Wednesday, June 25, 2008

If Only: A Reflection on Misguided Envy

Friends, stay where you were called to be. God is there. Hold the high ground with him at your side (1 Cor. 7:24 Mssg.).

I’m a single adult tonight. Well, not really. It just feels that way.

My wife is in California at the General Assembly meeting. My son is still away at camp. My daughter and I, along with my Mom, are in a hotel in Greensboro, North Carolina. We drove up here today to visit my grandmother who hasn’t been doing so well lately. I’m sitting here trying to write something meaningful about God and the single life while my little girl is down the hall in Mimi’s room watching TV.

It’s quiet in here. I’m by myself. And I really don’t like it. This surprises me because I spend a fair amount of mental energy dreaming of just this. A quiet room, books to read, time to write and think and pray. My wife says, only half joking, that by marrying me she saved me from a monastic life. Sort of funny . . . sort of true.

I never feel like I have enough of this kind of thing. I live with a low grade frustration over not being able to read and think and pray enough. If only there were wider margins in my life I could be a better pastor and a better writer and teacher or whatever. But here I am in the quiet and I don’t really want to write or read or pray. I miss the family. Quiet and solitude are overrated.

It seems that we’re always living under the weight of misguided envy. A different kind of life looks appealing. Not just appealing, but curative. If we could have more of this and do more of that we’d be better at you name it.

This means that single people often look at married life and yearn for the particular demands of being a spouse and a parent. And married people look at the single life and yearn for the freedom, the time to do whatever, the mobility and the options. And both are misguided.

Sometimes it happens. The single person marries and raises a family and finds in quiet moments of near exhaustion that this whole thing is not what they thought it would be. Sure, it’s good. It just looked different from a distance. And sadly, sometimes the married person finds their freedom again. And even though the marriage was difficult, the freedom is hollow.

Paul’s advice along these lines was simple: whatever your life was like when God called you into fellowship with himself – stay that way. Don’t try so desperately to change your place in life. In one of his letters to Timothy, Paul spoke of contentment with godliness.

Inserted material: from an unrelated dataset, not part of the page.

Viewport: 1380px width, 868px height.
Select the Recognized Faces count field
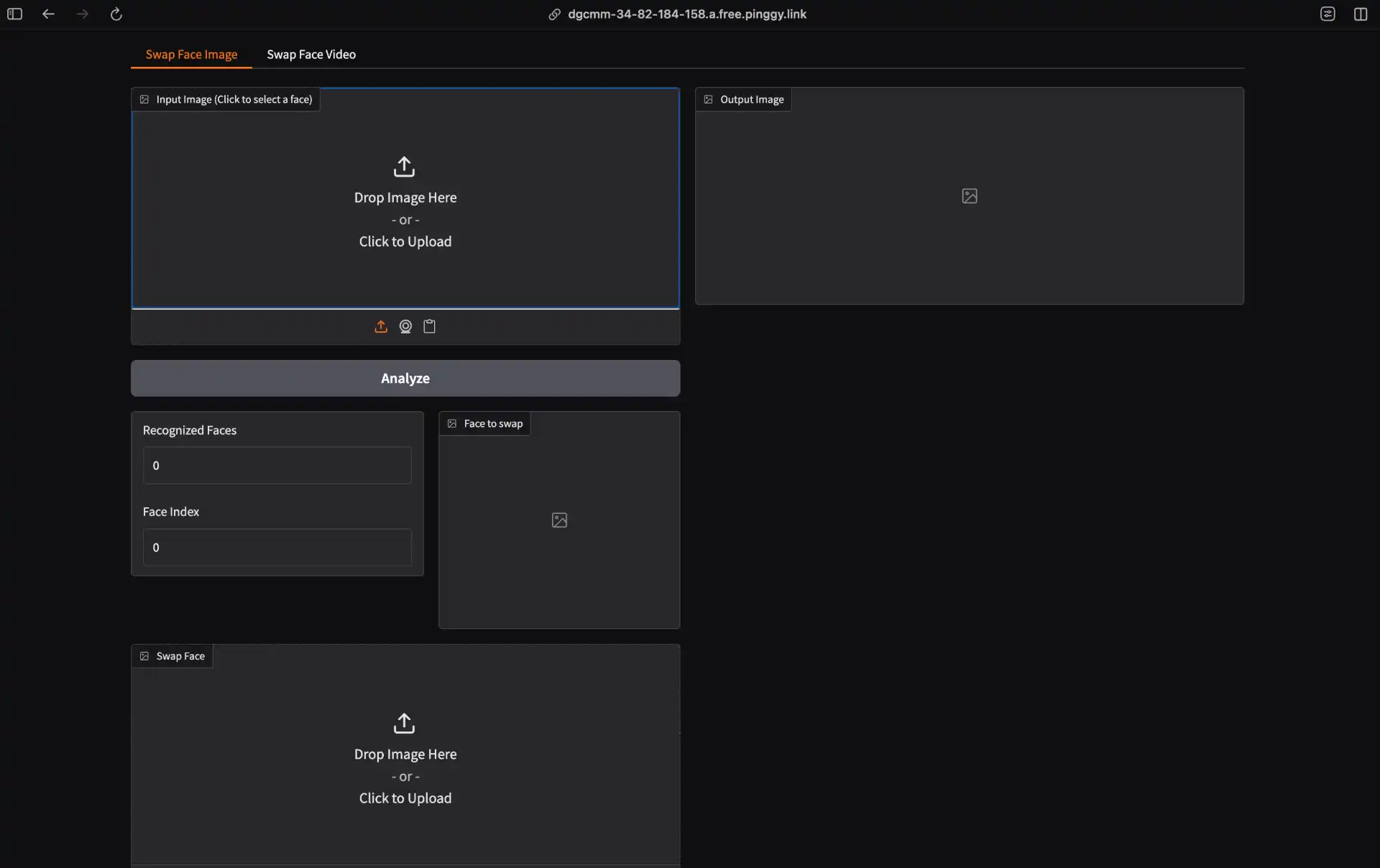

There’s a quality in the life of every soul that we spend a lifetime trying to develop. It’s true for married people and single people alike: Contentment. Receiving with thankfulness the life we’ve been given right now in all of its detail and particularity.

So what does your life look like today? Aspire to be all that God calls you to be, and in your aspiration do not despise the life you’ve been given now. No more “if only” excuses. No more “if only” fantasies. Take what you’ve been given and determine to live well for the glory of God right where you are. Whatever life is like for you today, God is in the midst of it.

My soul is too often restless, O God, searching and waiting for something that will make me right and whole. Teach me what it means to rest in you, content with the life you’ve given me today. Help me to live this day with a heart that is thankful, in Jesus’ name. Amen.